→ **Your objective**:
Copy the rows below word for word, starting at the line containing "Given: Open the chat support bubble" and ending at the line containing "Looking at the", with both of those lines included.

→ **Given data**:
** BEGIN **
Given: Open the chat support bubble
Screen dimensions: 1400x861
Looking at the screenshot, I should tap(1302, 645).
** END **
** BEGIN **
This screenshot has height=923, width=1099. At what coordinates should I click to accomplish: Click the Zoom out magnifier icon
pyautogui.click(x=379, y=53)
** END **
→ **Exercise answer**:
Given: Open the chat support bubble
Screen dimensions: 1400x861
Looking at the screenshot, I should tap(1302, 645).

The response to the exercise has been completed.